12

IT WAS THE most peaceful scene; village girls practising the maypole dance with ribbons, folk feeding ducks on the White Hart pond, no rain for once. Couldn't be better. Dealers were chatting all about, readying for the auction at Bledsew's. I wasn't restful. Inside I was in turmoil, with the worst of all feelings.

Hesk was trying to get me to endorse some fake Georgian drawings – Roman women seducing lovers in baths, frolicking maidens at it under arboreal fronds. I was waiting for Mortimer. Hesk narks me, always trying something on and getting it wrong. If he'd only take trouble, he'd be a classy forger. His drawings were not bad, just copies of those rapacious Pompeii scenes.

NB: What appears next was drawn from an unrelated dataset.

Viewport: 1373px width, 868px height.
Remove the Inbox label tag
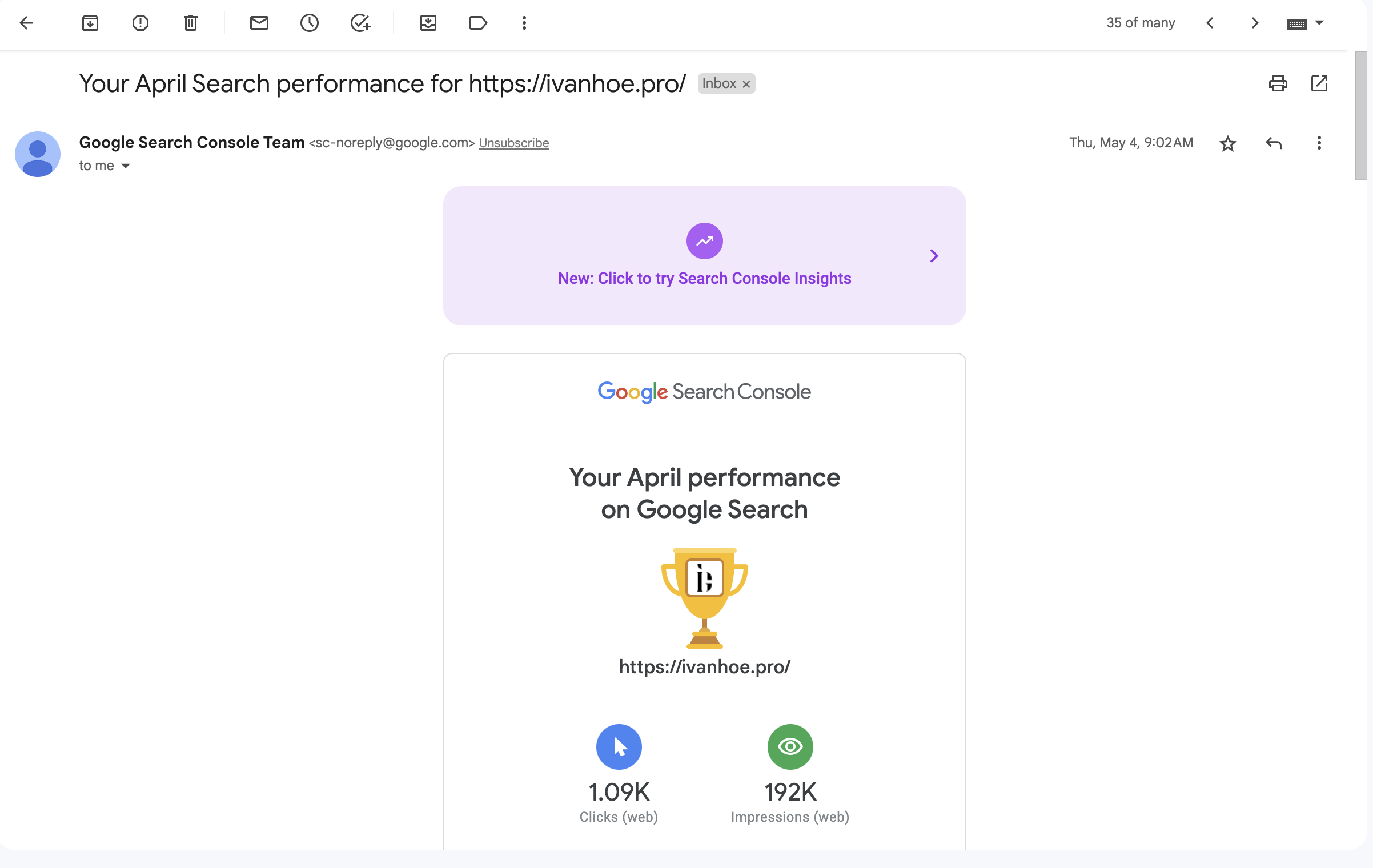tap(746, 84)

'Your black-letter Gothic inscriptions are wrong, Hesk,' I told him. 'You included the word pornography in, see?'

'It is porn, Lovejoy!' he cried, the prospect of a fortune dwindling. Two dealers, Becky and her mate Tony who deal in Jacobean (approx) glassware (approx) sniggered.

Derision is the way dealers express sympathy with others.

'No, Hesk,' I said patiently. 'The word pornography wasn't coined until Dunglison put it in his medical dictionary in 1857.' Hesk had dated them all Pornography 1813-1816.

'Oh.' He looked close to tears. 'Should I change it?'

He left, glumly studying his drawings. Suddenly Mortimer was there beside me on the bench. I managed not to infarct at his abrupt manifestation.

'Keep your voice down,' I managed to say when my heart resumed. 'There's a dozen dealers about. What ghost painting?'

'You painted four, Lovejoy.' He gave me a second to adjust. 'The ghost was a lady.'

'I remember.' The portrait was of a seated woman, an oval canvas. Pretty good. I'd auctioned one, done three duplicates, and had eaten real food for almost two months.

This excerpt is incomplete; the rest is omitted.